Há corridas que ficam marcadas pela velocidade. Outras, pela estratégia. E depois existem aquelas em que uma simples decisão muda completamente o rumo da história. O Grande Prémio da Hungria foi precisamente uma dessas corridas.
Num domingo em que a Ferrari parecia ter finalmente argumentos para lutar pelos lugares cimeiros, foi a Red Bull quem voltou a sorrir. Max Verstappen, contra todas as previsões, transformou um jogo de pneus macios usados numa das mais impressionantes demonstrações de gestão de corrida da temporada, conquistando um inesperado segundo lugar e deixando a Scuderia italiana a lamentar uma oportunidade que lhe escapou entre os dedos.
No final da corrida, Fred Vasseur não escondeu a desilusão. O diretor da Ferrari reconheceu, com honestidade, que a equipa simplesmente não acreditava que os pneus macios pudessem resistir até à bandeira de xadrez.
“Ficámos todos surpreendidos. Pensávamos que aqueles pneus durariam metade da distância que acabaram por percorrer”, confessou o responsável francês, admitindo que a Ferrari percebeu demasiado tarde que os pneus duros, escolhidos como aposta segura, afinal estavam longe de oferecer o desempenho esperado.
Tudo começou a complicar-se logo nos primeiros metros.
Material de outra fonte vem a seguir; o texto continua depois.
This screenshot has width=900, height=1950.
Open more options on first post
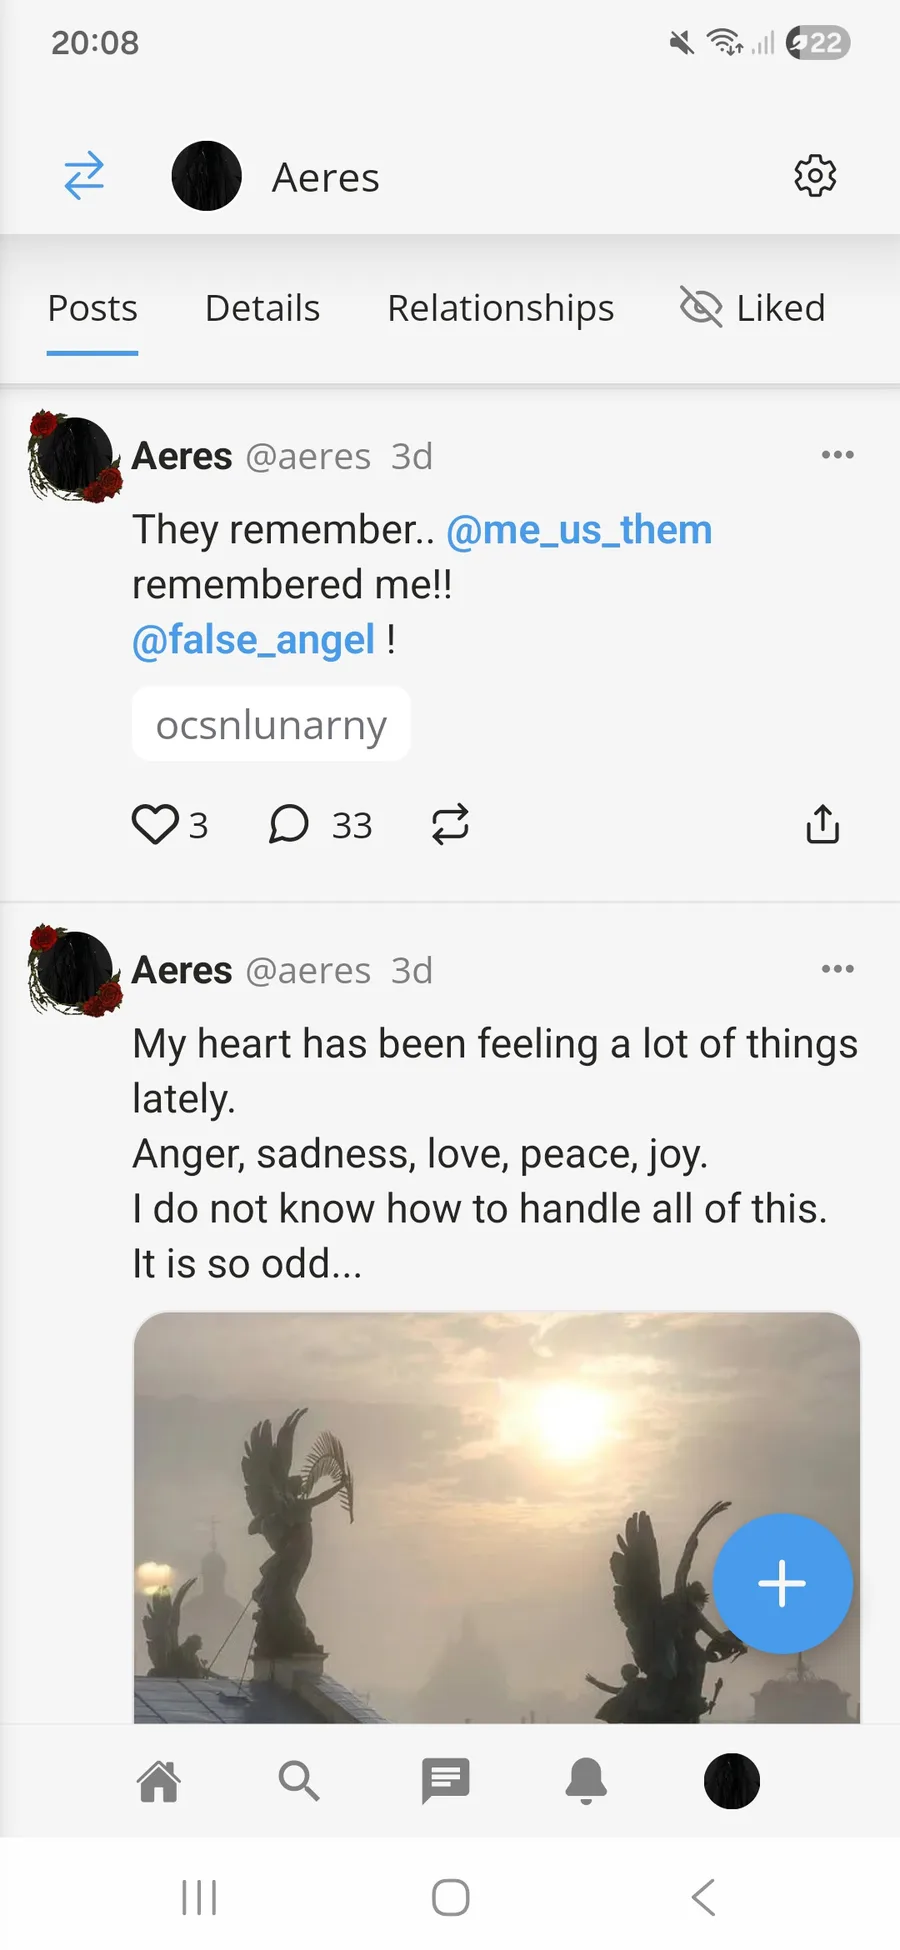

Charles Leclerc e Lewis Hamilton partiram com pneus macios, mas a arrancada não trouxe os ganhos desejados. Sem conseguir conquistar posições, a Ferrari viu-se obrigada a antecipar as paragens nas boxes numa tentativa de recuperar terreno através do conhecido undercut.
A estratégia parecia lógica. Na prática, acabou por aprisionar a equipa numa sequência de decisões cada vez mais difíceis. Hamilton entrou cedo para montar pneus duros, Leclerc seguiu-lhe o exemplo poucas voltas depois, mas os compostos mais resistentes nunca revelaram o ritmo que a Ferrari esperava.
Enquanto isso, do outro lado da garagem rival, a Red Bull preparava discretamente uma jogada que poucos imaginavam.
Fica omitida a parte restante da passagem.